* BEGIN Reading passage *

Conservation educator Doug Travis, the longest serving employee in Kentucky state government, died at his Paducah home Thursday, June 14. He was 88.
Travis began his career with the Kentucky Department of Fish and Wildlife Resources as a conservation officer in 1947. The following year, he transferred to a conservation educator position with the department, where over the course of his 59-year career he taught more than 300,000 kids the basics of hunting, fishing, swimming and marksmanship at schools and conservation camp in western Kentucky.
"Kentuckians across the Commonwealth are mourning the loss of one of our greatest citizens, Doug Travis," said Gov. Ernie Fletcher. "Mr. Travis touched the lives of thousands of Kentuckians during his nearly 60 years with the Kentucky Department of Fish and Wildlife, teaching them how to use our resources wisely and about the importance of conservation. He devoted his life to serving Kentucky, and in doing so made our Commonwealth a better place in so many ways. Glenna and I extend our deepest sympathies to Mr. Travis' family and friends during this difficult time."

* END Reading passage *

Written task a: Rewrite every collection entry from the line containing "coordinates (573, 181)." down to the line containing "(118, 697).", swapping "pixels" for "px" and leaving everything else as it is.

* BEGIN Material for the task *

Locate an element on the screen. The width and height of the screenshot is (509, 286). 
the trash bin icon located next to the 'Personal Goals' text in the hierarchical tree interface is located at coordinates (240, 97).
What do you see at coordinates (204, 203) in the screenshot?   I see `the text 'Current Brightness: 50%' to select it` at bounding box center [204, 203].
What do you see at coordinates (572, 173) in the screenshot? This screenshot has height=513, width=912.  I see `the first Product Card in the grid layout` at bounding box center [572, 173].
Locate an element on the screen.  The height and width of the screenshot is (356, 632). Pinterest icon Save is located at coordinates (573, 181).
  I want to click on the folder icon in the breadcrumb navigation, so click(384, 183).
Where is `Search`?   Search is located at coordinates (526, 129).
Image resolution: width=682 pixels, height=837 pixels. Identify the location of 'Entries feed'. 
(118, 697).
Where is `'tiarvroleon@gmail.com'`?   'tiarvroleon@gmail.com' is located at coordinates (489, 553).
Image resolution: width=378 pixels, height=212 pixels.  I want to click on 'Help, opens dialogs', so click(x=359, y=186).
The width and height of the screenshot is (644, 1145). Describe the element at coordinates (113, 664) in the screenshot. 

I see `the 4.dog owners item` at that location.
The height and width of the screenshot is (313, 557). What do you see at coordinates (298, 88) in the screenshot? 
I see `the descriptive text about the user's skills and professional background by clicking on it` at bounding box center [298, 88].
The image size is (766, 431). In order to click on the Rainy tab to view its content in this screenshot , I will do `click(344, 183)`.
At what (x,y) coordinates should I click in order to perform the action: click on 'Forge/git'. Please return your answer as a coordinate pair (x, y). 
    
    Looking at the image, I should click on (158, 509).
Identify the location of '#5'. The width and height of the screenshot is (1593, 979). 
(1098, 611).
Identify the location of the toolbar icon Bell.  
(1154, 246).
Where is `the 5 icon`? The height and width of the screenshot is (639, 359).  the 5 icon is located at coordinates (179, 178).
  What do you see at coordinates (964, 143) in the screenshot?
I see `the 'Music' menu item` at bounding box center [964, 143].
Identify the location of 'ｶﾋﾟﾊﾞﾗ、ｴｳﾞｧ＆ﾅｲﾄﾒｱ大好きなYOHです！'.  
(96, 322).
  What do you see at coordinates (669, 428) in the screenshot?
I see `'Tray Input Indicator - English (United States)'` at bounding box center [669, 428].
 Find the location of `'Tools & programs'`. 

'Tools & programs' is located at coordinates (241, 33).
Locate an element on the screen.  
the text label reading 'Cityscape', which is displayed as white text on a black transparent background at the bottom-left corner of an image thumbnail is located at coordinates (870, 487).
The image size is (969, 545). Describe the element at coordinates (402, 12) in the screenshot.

* END Material for the task *

Written task b: Go on with the obituary of conservation educator Doug Travis, starting after its final sentence.

Written response a:
Locate an element on the screen.  The height and width of the screenshot is (356, 632). Pinterest icon Save is located at coordinates (573, 181).
  I want to click on the folder icon in the breadcrumb navigation, so click(384, 183).
Where is `Search`?   Search is located at coordinates (526, 129).
Image resolution: width=682 px, height=837 px. Identify the location of 'Entries feed'. 
(118, 697).

Written response b:
A native of Marion, Ky., Travis fought 147 bouts as a Golden Gloves boxer, served as a small arms instructor for the U.S. Army during World War II, became the department's first firearms instructor in 1952, and served as director of Camp John W. Currie from 1975-2000. Travis is credited for helping start Kentucky's first modern bow season for deer, and was instrumental in the formation of the department's Greenwing Adventure program for youth waterfowl hunters.
Jay Webb, assistant director of the department's Information and Education Division, said Travis loved the outdoors so much that he wanted to share it with others, even as his health declined in later years. "Doug looked forward to putting on his uniform every morning and going out to help people," said Webb. "He was Fish and Wildlife. Doug defined his job and his job defined him. They were one and the same. He lived his dream."
Harold Knight, who built a nationally known game call company with partner David Hale, said Travis was a major influence in his career. Knight was 11 years old when he first met Travis at Camp Currie. It started a friendship that lasted a lifetime.
"I always said that if you didn't like Doug Travis, you didn't like your own mama. He was that good with people," Knight said. "A lot of people might have retired when they got in their sixties, but Doug did it up into his eighties. It's remarkable that he had that drive and wanted to help kids to the very end."
Don McCormick, a former Kentucky Fish and Wildlife Commissioner, said Travis once considered retirement, but couldn't bear the thought of going through with it.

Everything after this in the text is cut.